### Activity
Every entry here should be copied exactly.

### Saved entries
· · · · · · ·

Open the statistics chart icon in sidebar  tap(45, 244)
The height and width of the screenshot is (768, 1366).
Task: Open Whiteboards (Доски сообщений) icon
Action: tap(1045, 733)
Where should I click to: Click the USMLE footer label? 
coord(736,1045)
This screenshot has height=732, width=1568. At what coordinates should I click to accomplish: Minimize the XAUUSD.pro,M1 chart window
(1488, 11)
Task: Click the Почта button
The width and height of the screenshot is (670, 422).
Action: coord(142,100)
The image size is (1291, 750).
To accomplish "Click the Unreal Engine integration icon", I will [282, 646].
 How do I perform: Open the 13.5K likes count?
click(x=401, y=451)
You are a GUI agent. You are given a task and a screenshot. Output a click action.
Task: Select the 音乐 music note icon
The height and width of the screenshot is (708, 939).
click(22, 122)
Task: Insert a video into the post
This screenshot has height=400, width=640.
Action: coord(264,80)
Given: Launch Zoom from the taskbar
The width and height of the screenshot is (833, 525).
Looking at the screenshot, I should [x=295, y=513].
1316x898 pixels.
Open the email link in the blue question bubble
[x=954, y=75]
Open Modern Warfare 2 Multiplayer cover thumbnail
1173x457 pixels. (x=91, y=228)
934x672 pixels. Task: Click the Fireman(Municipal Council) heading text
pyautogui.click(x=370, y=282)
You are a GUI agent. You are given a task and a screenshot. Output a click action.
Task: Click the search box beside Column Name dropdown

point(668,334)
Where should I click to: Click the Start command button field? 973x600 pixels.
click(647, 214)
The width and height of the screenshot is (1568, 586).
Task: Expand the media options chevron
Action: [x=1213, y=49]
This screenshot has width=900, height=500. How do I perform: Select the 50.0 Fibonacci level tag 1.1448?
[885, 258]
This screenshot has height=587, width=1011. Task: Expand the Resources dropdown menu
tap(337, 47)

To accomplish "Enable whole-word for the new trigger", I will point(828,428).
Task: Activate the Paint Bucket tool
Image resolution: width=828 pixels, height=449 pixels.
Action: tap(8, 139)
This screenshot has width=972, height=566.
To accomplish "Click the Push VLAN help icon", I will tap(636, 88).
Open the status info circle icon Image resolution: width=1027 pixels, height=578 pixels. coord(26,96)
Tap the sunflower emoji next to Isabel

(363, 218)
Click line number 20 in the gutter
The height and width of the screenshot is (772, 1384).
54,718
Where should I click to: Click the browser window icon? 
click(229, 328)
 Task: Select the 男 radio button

· · · · · · ·

### Result for this exercise
Open the statistics chart icon in sidebar  tap(45, 244)
The height and width of the screenshot is (768, 1366).
Task: Open Whiteboards (Доски сообщений) icon
Action: tap(1045, 733)
Where should I click to: Click the USMLE footer label? 
coord(736,1045)
This screenshot has height=732, width=1568. At what coordinates should I click to accomplish: Minimize the XAUUSD.pro,M1 chart window
(1488, 11)
Task: Click the Почта button
The width and height of the screenshot is (670, 422).
Action: coord(142,100)
The image size is (1291, 750).
To accomplish "Click the Unreal Engine integration icon", I will [282, 646].
 How do I perform: Open the 13.5K likes count?
click(x=401, y=451)
You are a GUI agent. You are given a task and a screenshot. Output a click action.
Task: Select the 音乐 music note icon
The height and width of the screenshot is (708, 939).
click(22, 122)
Task: Insert a video into the post
This screenshot has height=400, width=640.
Action: coord(264,80)
Given: Launch Zoom from the taskbar
The width and height of the screenshot is (833, 525).
Looking at the screenshot, I should [x=295, y=513].
1316x898 pixels.
Open the email link in the blue question bubble
[x=954, y=75]
Open Modern Warfare 2 Multiplayer cover thumbnail
1173x457 pixels. (x=91, y=228)
934x672 pixels. Task: Click the Fireman(Municipal Council) heading text
pyautogui.click(x=370, y=282)
You are a GUI agent. You are given a task and a screenshot. Output a click action.
Task: Click the search box beside Column Name dropdown

point(668,334)
Where should I click to: Click the Start command button field? 973x600 pixels.
click(647, 214)
The width and height of the screenshot is (1568, 586).
Task: Expand the media options chevron
Action: [x=1213, y=49]
This screenshot has width=900, height=500. How do I perform: Select the 50.0 Fibonacci level tag 1.1448?
[885, 258]
This screenshot has height=587, width=1011. Task: Expand the Resources dropdown menu
tap(337, 47)

To accomplish "Enable whole-word for the new trigger", I will point(828,428).
Task: Activate the Paint Bucket tool
Image resolution: width=828 pixels, height=449 pixels.
Action: tap(8, 139)
This screenshot has width=972, height=566.
To accomplish "Click the Push VLAN help icon", I will tap(636, 88).
Open the status info circle icon Image resolution: width=1027 pixels, height=578 pixels. coord(26,96)
Tap the sunflower emoji next to Isabel

(363, 218)
Click line number 20 in the gutter
The height and width of the screenshot is (772, 1384).
54,718
Where should I click to: Click the browser window icon? 
click(229, 328)
 Task: Select the 男 radio button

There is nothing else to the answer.